The World Bank's outlook today was quite positive in comparison to a recent lengthy report titled An Investors Guide to Avian Flu. Sherry Copper and Donald Coxe, who work for BMO Nesbitt Burns, a Canadian bank, warn that Bird Flu could trigger an economic collapse similar to the Great Depression of the 1930's, with food, tourism and insurance industries devastated in a relatively short time.

Free Market News Network gives this perspective on bird flu and the gold price:
"If bird flu were to cause a human pandemic through mutation, would eventually drive gold prices higher. Why? An irrefutable and ongoing international crisis such as one that might occur in a rolling pandemic killing millions erodes belief in central government; absent a belief in central government, the value of paper or "fiat" money becomes questionable, then fungible, then worthless.

People in the West, having never for the most part (in this generation, anyway) been exposed to a crisis of survival, do not understand how truly fundamental is the human affinity for gold or silver. Money metals evolved in a fierce competition over 20,000 years - their value is literally "hard-wired" into the human psyche. Should a real crisis loom, the price of metals might well rise in concert with its REALITY (as opposed to HYPE about an impending reality). Throughout the millennia it has been an accurate gauge of panic. Is everyone so sure that the bird flu pandemic is destined to wipe out millions? The price of real money, gold and silver, should tell us so."

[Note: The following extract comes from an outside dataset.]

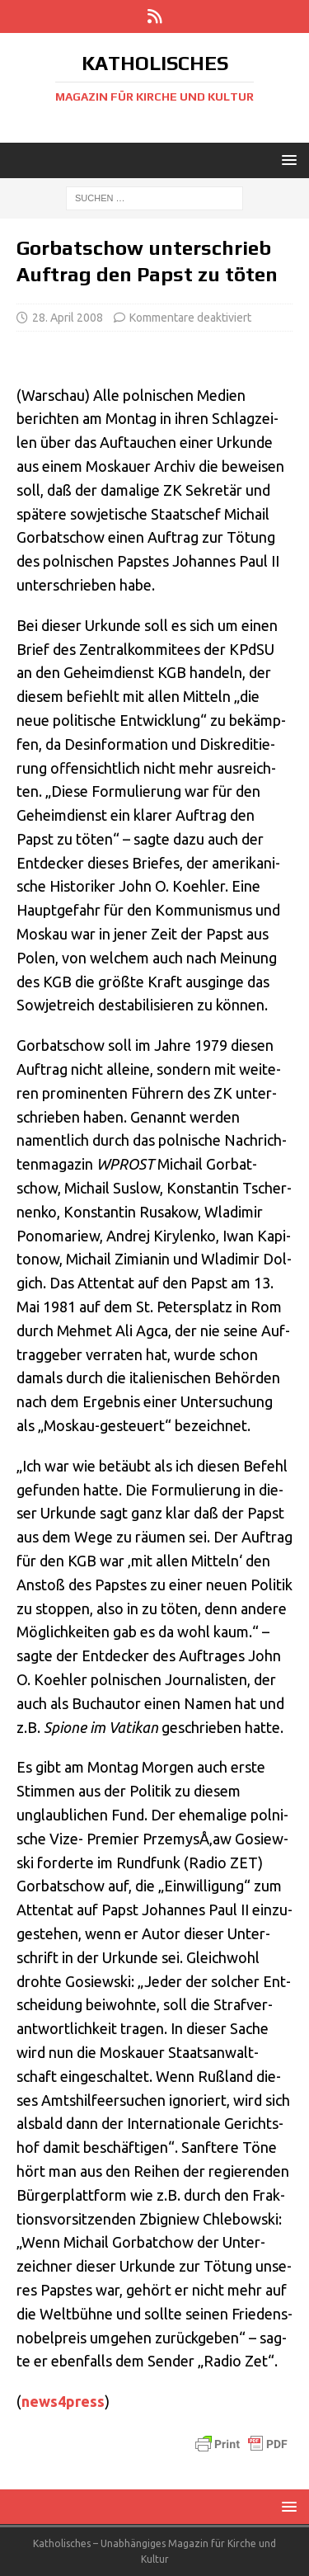 The width and height of the screenshot is (309, 2576). Describe the element at coordinates (63, 2401) in the screenshot. I see `news4press` at that location. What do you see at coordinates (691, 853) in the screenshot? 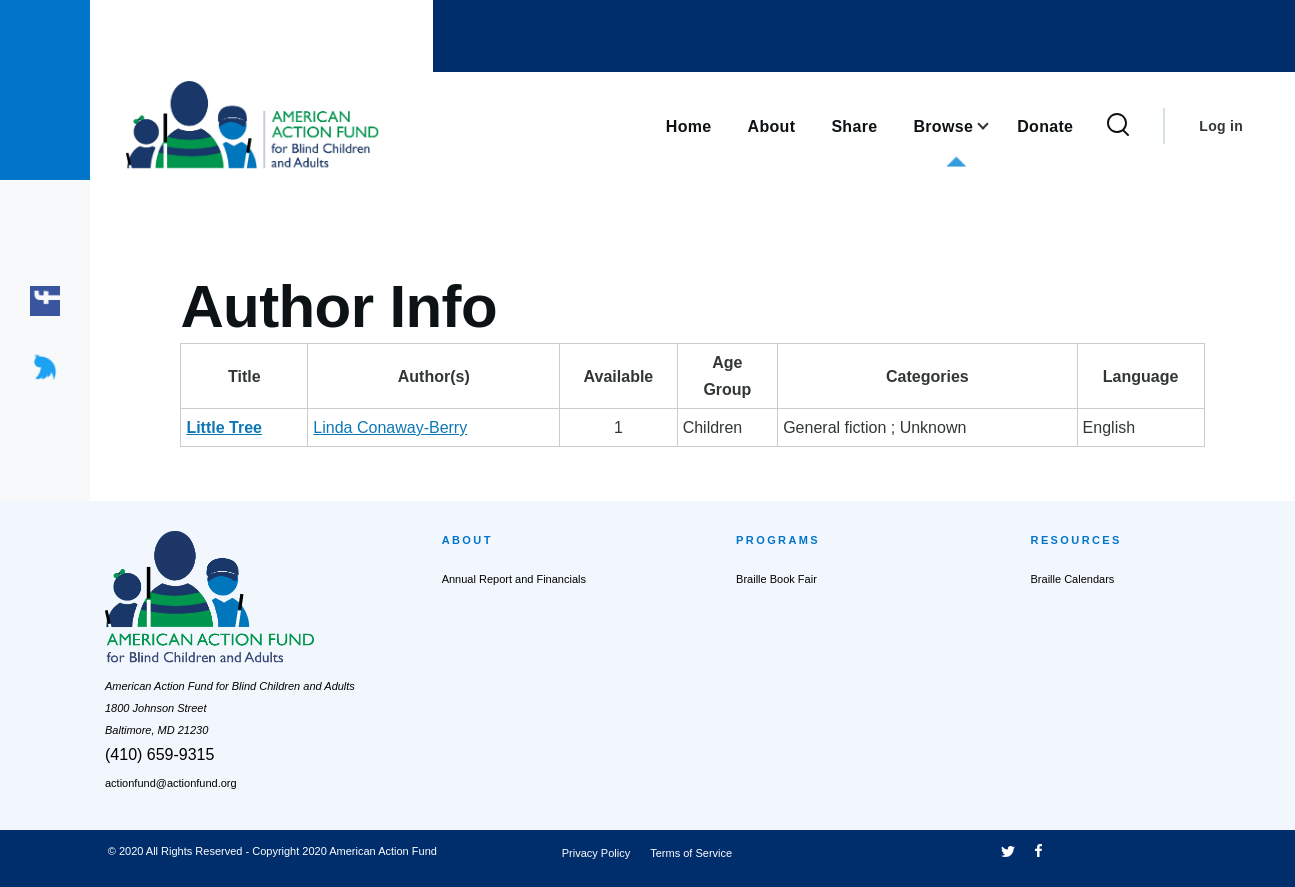
I see `Terms of Service` at bounding box center [691, 853].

"This is the time for every country to prepare their national action plan - and act on it," WHO's director general, Mr Lee said today. "If we are unprepared, the next pandemic will cause incalculable human misery - both directly from the loss of human life and indirectly through its widespread impact on security. No society will be exempt. No economy would be left unscathed."

Perhaps now is a good time to prepare your own bird flu action plan.
Buying a few gold coins could be a wise move at this stage.

Here is a quote from a recent article on this topic titled How Would Gold React to a Pandemic? by Clif Droke.

So how should a gold investor approach a potential bird flu or other widespread health crisis? First, by not panicking or being too hasty to draw conclusions based on a possibility that is still relatively remote. Buying or selling an investment vehicle based solely on fear is a sure recipe for failure in the financial markets. Investment decisions must be based upon one's discipline, whether technically or fundamentally based, which negates the possibility of emotion getting in the way of the buying and selling process.

That said, the fear of a major bird flu outbreak -- even if the chances of an actual pandemic are remote -- will be among the factors supporting the gold price in the next few years. Gold is a major barometer of fear and does tend to rise in value with an increase in public fear and pessimism. Now that we're only eight years away from the bottoming of the K-wave/120-year cycle we've entered the "fear stage" of this long wave cycle. The gold price tends to outperform other investments at two points along the K-wave: the first during the peak inflationary phase (a' la the 1970s). The next during the deflationary phase such as we're now in.

With the "hard down" phase of the 120-year cycle comes an increase in warfare, natural disasters and even pestilential outbreaks (the previous 120-year cycle bottom saw major epidemics of smallpox and cholera). But equally important is the widespread lingering fear that the final few years of the 120-year cycle engenders. This fear, though unwelcome to some, is actually a bolster to the price of many hard assets, including gold and silver. The "Wall of Worry" that is essential to keeping the long-term upward trend of prices intact is kept alive by fear, including fear (whether grounded in reality or not) of various pandemic threats. Gold's longer-term uptrend will most likely continue to be bolstered by such fears.